BALTIMORE — Barstool Sports is known for its outside the box thinking and creative ways to deliver sports to people.
The last few weeks it’s been the acts of kindness in the form of surprise Facetime's with life changing donations for struggling businesses.
Those videos are trending on people's timelines.
WMAR-2 News went to Dundalk to talk with Jeff Carter, the owner of Dough Boy Fresh Pretzel Company.
Carter told who told us that Facetime isn’t a happy ending— it’s the start of a better beginning.
“It’s been easily the hardest year of my life,” Carter said in the video he submitted to Barstool. “Back in March we just got our building licensed after 3 years of operating as a food truck. We were a couple weeks from a grand opening. We had a full summer of events scheduled in our food truck. We started doing our wholesale line.”
Christmas morning Carter recorded the video and sent it to Barstool Sports.
Before the pandemic he was pushing the limits of his dream of running a successful business.
As he and so many other business owners explained in their videos— the pandemic tied a massive knot in everything.
“91 cents on every dollar that came in this year has gone straight to my employees,” said Carter. “I doubled my staff when things went south because we were able to operate still within the confines of the law. I employed all my friends who are service industry people. I’ve offered help to everyone and anyone I possibly could and now's the time I ask for help.”
The Barstool Fund has raised over $9 million dollars and counting.

# # # # # # #

TASK DETAILS: In the news story about Barstool Sports, what business does Jeff Carter own?

Collected data entries:
# # # # # # #

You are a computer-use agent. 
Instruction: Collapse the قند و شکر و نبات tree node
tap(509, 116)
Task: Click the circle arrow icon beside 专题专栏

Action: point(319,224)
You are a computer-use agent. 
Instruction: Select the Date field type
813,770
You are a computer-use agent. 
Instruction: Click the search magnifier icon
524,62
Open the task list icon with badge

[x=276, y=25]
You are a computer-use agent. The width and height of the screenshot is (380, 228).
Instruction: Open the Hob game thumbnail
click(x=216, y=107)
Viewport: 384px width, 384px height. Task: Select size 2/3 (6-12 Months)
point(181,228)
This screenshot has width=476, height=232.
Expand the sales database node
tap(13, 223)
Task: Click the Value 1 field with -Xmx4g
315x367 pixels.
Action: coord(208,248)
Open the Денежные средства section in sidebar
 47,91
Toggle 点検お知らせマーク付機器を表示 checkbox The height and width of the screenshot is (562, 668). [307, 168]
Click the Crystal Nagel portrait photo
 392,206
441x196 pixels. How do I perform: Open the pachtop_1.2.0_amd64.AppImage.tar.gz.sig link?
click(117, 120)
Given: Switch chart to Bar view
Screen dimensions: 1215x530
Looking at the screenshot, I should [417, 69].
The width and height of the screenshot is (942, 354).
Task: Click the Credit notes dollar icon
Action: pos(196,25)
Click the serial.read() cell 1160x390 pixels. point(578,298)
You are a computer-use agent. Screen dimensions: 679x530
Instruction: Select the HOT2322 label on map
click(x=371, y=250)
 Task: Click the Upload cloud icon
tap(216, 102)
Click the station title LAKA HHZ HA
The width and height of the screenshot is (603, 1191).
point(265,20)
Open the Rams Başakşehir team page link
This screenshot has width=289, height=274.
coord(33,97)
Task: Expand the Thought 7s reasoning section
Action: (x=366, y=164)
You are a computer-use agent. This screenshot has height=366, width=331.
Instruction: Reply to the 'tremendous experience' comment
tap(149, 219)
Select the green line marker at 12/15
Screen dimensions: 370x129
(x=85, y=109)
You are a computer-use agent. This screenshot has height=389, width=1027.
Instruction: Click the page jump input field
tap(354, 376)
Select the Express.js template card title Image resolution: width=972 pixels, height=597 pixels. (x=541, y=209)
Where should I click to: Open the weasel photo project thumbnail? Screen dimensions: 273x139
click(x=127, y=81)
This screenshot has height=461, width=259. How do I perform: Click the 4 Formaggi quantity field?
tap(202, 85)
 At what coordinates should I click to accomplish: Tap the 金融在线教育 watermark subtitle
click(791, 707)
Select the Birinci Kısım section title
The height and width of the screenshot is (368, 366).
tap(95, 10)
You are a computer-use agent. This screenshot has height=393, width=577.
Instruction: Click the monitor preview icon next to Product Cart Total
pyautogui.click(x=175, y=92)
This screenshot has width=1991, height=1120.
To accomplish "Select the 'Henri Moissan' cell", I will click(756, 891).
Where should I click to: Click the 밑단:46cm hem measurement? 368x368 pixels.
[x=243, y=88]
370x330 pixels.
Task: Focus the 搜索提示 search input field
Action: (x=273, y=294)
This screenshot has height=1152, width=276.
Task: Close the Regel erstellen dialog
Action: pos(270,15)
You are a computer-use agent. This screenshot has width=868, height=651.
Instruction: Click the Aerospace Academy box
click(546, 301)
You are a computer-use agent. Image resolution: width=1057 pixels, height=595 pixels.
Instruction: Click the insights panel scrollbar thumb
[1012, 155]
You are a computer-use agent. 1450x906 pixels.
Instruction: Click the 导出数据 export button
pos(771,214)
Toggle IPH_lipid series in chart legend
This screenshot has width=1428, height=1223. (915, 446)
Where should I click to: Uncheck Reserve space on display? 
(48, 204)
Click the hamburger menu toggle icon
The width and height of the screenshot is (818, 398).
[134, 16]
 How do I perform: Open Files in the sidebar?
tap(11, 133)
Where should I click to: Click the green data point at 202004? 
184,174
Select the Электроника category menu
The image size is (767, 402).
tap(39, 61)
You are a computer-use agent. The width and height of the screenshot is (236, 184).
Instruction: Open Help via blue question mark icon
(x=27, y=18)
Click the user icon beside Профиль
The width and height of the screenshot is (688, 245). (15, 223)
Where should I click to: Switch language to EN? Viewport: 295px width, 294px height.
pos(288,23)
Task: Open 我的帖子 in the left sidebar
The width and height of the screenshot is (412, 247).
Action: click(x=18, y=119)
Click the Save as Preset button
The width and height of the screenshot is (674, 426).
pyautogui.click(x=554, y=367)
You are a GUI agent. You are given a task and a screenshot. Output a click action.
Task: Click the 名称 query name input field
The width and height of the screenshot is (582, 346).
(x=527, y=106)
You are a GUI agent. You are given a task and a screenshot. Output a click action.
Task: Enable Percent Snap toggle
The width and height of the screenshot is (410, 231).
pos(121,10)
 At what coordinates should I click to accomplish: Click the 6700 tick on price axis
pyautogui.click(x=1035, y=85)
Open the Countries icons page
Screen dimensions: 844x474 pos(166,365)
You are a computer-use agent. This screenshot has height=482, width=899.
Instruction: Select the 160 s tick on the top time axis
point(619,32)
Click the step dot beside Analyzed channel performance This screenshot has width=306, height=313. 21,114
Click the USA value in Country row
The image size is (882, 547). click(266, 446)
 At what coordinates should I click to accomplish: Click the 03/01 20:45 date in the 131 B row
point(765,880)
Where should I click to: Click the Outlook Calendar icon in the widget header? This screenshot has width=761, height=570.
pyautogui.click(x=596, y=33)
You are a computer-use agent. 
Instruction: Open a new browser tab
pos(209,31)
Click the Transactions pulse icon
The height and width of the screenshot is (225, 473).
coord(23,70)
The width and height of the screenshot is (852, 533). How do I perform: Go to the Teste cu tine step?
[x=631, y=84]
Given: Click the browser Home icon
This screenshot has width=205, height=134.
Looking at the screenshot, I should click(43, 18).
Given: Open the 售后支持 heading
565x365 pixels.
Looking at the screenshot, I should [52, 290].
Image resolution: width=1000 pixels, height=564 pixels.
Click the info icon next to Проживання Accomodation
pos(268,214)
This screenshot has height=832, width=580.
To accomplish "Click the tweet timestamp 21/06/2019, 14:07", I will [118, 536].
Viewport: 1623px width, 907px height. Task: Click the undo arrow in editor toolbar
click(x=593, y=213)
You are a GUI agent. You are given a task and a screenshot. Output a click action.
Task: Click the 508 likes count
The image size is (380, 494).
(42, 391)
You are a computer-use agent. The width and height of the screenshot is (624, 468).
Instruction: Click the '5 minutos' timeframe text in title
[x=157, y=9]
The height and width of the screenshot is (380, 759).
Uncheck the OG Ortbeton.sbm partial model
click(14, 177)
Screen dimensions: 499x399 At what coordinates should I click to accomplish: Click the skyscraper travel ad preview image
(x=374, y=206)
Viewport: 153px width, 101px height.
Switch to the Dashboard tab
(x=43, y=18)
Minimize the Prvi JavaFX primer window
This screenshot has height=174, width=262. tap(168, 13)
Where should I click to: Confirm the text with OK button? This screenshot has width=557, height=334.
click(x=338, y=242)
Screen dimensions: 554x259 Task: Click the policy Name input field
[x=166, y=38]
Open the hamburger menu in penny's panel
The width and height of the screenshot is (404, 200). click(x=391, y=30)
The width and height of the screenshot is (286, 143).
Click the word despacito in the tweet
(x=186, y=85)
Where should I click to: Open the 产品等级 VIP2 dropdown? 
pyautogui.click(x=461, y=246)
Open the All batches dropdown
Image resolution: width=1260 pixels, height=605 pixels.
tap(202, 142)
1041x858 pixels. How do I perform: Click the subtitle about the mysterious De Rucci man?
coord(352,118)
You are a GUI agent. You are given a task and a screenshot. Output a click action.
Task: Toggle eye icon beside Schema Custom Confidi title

# # # # # # #

PROBLEM SOLUTION: Dough Boy Fresh Pretzel Company.